REPUBLIKA.CO.ID, LONDON -- Pemerintah Inggris harus mendapat persetujuan parlemen jika ingin memulai proses Brexit. Pada Selasa (24/1) Mahkamah Agung memutuskan parlemen harus melakukan pemungutan suara terkait hal ini.
Perdana Menteri Inggris Theresa May kini tidak bisa mulai pembicaraan dengan Uni Eropa hingga anggota parlemen mendukungnya. Ini menjadi tantangan Brexit selanjutnya karena parlemen dikuasai Skotlandia, Welsh dan Northen Ireland yang kontra-Brexit.
Selama hearing Mahkamah Agung, pendukung putusan menilai menolak pemungutan suara parlemen adalah sesuatu yang tidak demokratis dan melanggar prinsip konstitusiaonal. Mereka mengatakan, ini bisa melanggar hukum Inggris yang berlaku.
Sementara, pemerintah berpendapat, berdasarkan Royal Prerogative, mereka bisa melakukan hal ini tanpa perlu konsultasi dengan parlemen. Selain itu, para anggota parlemen dahulu sudah menyerahkannya ke tangan partisipan referendum Juni tahun lalu.
Namun pada akhirnya, Presiden Mahkaman Agung, Lord Neuberger memutuskan parlemen kembali berperan besar. "Atas suara mayoritas delapan dan tiga, MK hari ini memutuskan pemerintah tidak bisa memulai Article 50 tanpa otorisasi Parlemen," katanya.
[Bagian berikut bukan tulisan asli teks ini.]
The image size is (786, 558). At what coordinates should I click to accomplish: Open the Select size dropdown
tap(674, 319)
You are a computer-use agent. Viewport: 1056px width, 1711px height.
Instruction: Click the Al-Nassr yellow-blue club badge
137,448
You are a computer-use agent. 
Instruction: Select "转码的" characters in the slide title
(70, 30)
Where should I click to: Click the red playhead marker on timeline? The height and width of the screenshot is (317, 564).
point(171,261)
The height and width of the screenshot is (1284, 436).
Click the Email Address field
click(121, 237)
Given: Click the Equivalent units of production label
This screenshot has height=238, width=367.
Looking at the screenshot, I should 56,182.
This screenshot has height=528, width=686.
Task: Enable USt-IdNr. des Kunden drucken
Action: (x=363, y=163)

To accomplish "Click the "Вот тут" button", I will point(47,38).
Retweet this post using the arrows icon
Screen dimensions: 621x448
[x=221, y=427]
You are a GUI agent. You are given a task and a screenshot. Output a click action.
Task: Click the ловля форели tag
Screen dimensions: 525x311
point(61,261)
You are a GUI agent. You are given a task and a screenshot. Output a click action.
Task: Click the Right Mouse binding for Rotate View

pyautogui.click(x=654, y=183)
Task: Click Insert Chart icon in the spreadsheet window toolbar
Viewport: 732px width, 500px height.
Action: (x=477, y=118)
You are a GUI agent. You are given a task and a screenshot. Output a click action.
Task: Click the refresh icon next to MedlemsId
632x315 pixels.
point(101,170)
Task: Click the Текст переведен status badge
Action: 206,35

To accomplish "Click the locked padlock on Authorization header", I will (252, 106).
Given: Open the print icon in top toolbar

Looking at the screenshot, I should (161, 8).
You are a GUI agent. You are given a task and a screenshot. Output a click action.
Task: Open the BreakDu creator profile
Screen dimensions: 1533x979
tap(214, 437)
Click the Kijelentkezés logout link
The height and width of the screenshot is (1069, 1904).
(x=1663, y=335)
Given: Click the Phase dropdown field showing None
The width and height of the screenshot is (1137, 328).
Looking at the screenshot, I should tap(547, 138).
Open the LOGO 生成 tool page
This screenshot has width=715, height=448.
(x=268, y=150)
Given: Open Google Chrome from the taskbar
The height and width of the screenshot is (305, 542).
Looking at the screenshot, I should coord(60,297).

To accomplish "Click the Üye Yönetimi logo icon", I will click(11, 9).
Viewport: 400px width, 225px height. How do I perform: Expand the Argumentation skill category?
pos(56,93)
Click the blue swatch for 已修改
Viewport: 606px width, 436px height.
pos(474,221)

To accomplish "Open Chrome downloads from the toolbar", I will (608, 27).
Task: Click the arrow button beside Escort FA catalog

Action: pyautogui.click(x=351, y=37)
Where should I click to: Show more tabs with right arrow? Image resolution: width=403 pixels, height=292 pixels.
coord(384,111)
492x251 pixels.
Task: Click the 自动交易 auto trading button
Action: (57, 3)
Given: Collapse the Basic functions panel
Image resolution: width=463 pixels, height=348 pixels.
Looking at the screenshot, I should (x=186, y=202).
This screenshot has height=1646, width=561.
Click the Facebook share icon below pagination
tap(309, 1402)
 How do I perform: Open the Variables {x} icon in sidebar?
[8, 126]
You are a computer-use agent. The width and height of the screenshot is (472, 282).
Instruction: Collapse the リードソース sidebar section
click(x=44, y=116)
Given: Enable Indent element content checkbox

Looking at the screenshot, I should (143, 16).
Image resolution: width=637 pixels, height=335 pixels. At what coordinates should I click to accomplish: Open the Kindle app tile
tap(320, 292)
Ia merujuk pada aturan Brexit. MK juga menolak berargumen bahwa perlemen Skotlandian, Dewan Welsh dan Dewan Northen Ireland harus melakukan pemungutan suara terkait Article 50 sebelum memulainya. "Hubungan dengan Uni Eropa bukan hanya masalah pemerintah Inggris," katanya.